Scatta la passione fra Constance, che si lascia andare, e Anthony
La storia procede molto bene, con il ritmo giusto e creando via via l'atmosfera adatta ad un thriller di questo tipo. Lo sviluppo dei personaggi e le vicende che dovranno affrontare sono strutturati molto bene e l'inserimento della psicanalisi nel racconto dà un ulteriore elemento di approfondimento. Questo porta la storia su vie interessanti, essendo, in alcuni punti, un'indagine effettuata nella psiche per scoprire cosa è realmente accaduto. Viene seguito un andamento lineare, che riesce comunque a mantenere alto l'interesse, grazie alla maestria nella creazione della tensione che è ancora oggi senza pari. Non sto parlando di uno dei migliori lavori del maestro, ma vista la qualità media dei suoi film non siamo di fronte ad un prodotto mediocre, ma di un bel film che si deve confrontare con pietre miliari della cinematografia e quindi dire che non è a quei livelli non è di per sé una critica.
Un'inquadratura del sogno di Anthony
Alcune sequenze riescono ad essere indimenticabili, come la fase del sogno che è visivamente eccezionale e riesce ad essere ben spiegata dagli psicologi. Uno dei temi che viene portato avanti dalla pellicola è mostrare come chiunque possa nascondere torbidi segreti, dietro un'immagine impeccabile, oltre a presentare la giustizia come una mano implacabile che non guarda in faccia a nessuno e rischia di incolpare senza la certezza della colpevolezza. La regia è fantastica, con un'ottima cura dell'immagine e una creazione della tensione che rimane piacevolmente impressa. La macchina da presa è mossa con bravura e riesce ad immergere completamente lo spettatore nella vicenda. Anche le soggettive sono studiate bene, come quella in cui Anthony beve e viene mostrata la sua visuale che osserva attraverso il fondo del bicchiere, che ho trovato molto interessante. Alcune trovate sono ottime, come la mano in primo piano che tiene la pistola, resa attraverso una mano finta, e riescono a dare una certa varietà alla narrazione.

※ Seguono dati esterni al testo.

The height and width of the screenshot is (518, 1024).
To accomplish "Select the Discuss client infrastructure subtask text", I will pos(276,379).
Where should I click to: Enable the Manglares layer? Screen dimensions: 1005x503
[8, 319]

Altra bellissima inquadratura del sogno
Altro aspetto che ho amato è il fatto di inquadrare con dei primi piani dei dettagli ambientali che danno un forte contributo alla crescita della tensione, dato che questa tecnica viene usata con gusto ed efficacia. Non mancano anche i momenti un po' horror, come il flashback con l'uccisione del bambino che, oltre ad essere girata in maniera ottima, scatena forti sensazioni per la crudezza con la quale viene mostrata. La fotografia è ottima, con un uso ottimo delle ombre e con la scena del sogno che da sola merita la visione del film, riuscendo a rimanere anch'essa impressa per via della cura nelle ambientazioni e della simbologia di alcune sequenze. Un esempio in tal senso è l'apertura delle porte nella psiche di lei durante il bacio, aspetto che viene ripreso per rendere più coinvolgente la ripresa di Anthony.

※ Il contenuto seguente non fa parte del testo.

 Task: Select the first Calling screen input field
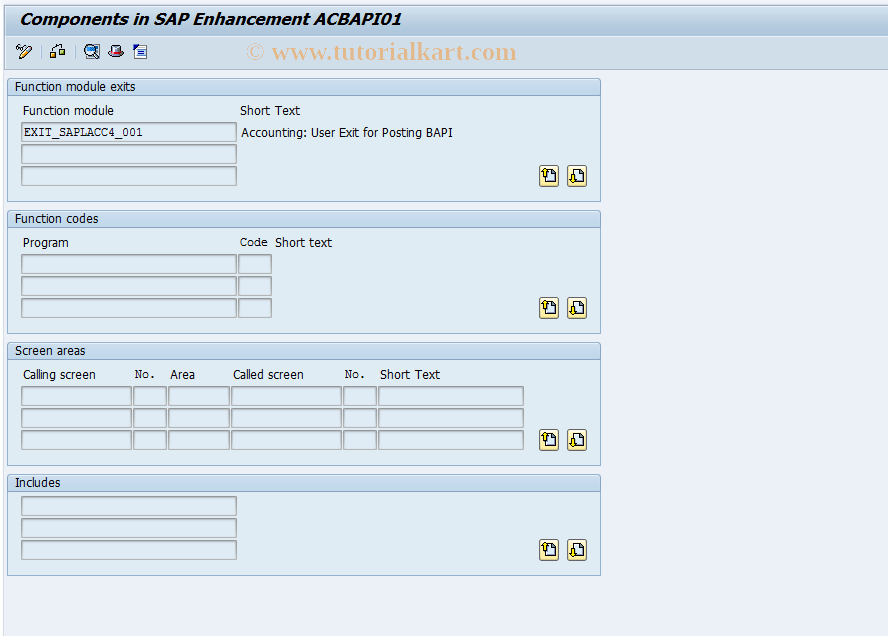75,395
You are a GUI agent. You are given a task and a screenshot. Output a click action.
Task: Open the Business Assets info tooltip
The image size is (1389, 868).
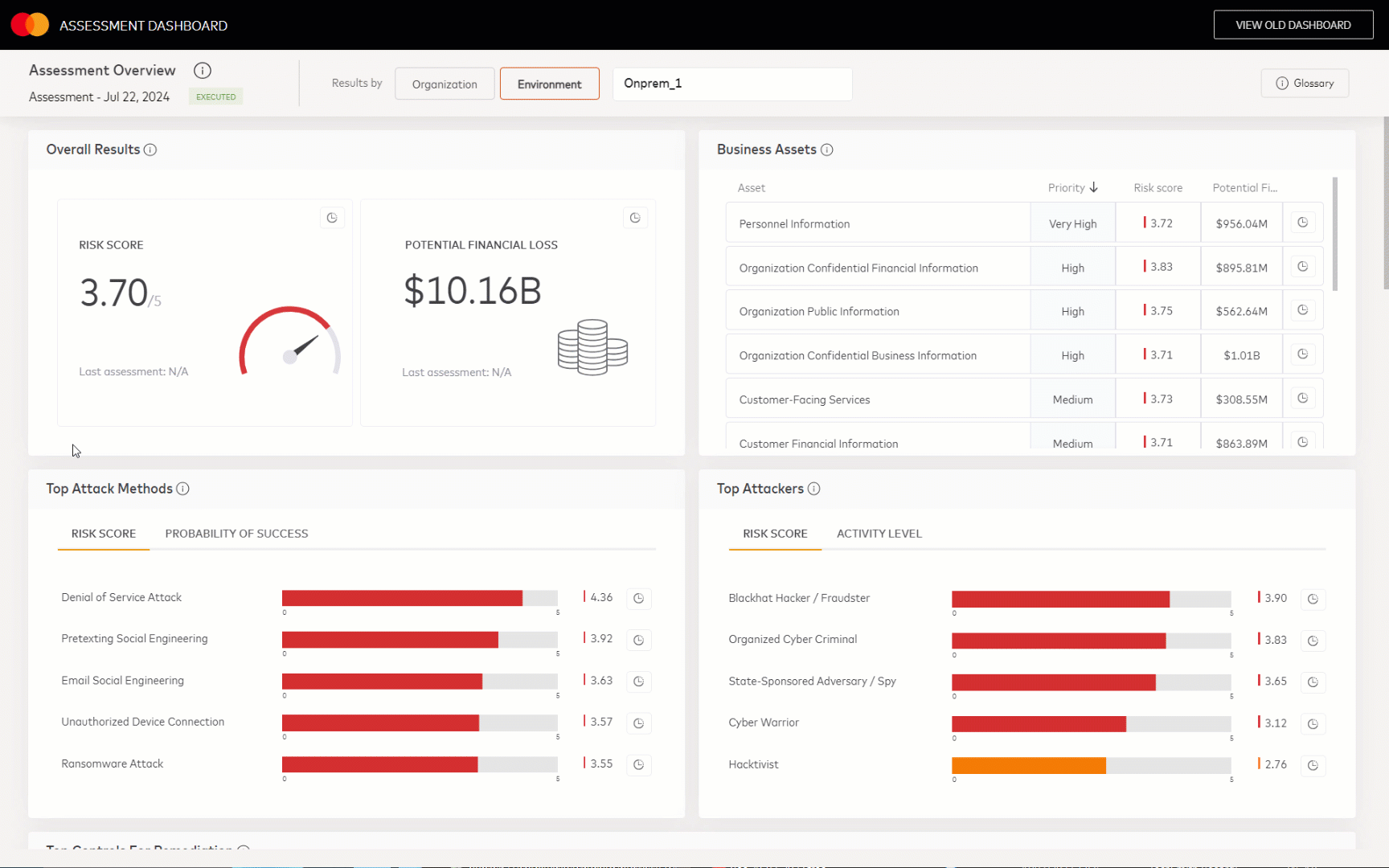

Il flashback che nasconde un terribile segreto
La colonna sonora è di stampo classico ed in alcuni momenti è un po' roboante, ma nel complesso è azzeccata e riesce a risultare piacevole. I protagonisti sono veramente accattivanti e riescono e creare forte empatia con lo spettatore, che si troverà a temere per la loro sorte. Constance ed Anthony sono caratterizzati bene e riescono ad avere un'alchimia amorosa che a volte sfocia nel rapporto dottore-paziente. I comprimari sono abbastanza caratterizzati, anche se un po' chiusi dentro i caratteri dati dalla loro professione. Ciononostante riescono a rimanere impressi e a dare qualcosa in più alla pellicola. Quello che rimane è un bel thriller, nel quale si vede la mano del maestro, che riesce ad appassionare molto e ad essere visivamente così vario ed accattivante da rimanere impresso, anche grazie alle bellissime scenografie di Salvador Dalì e all'ottima tensione suscitata.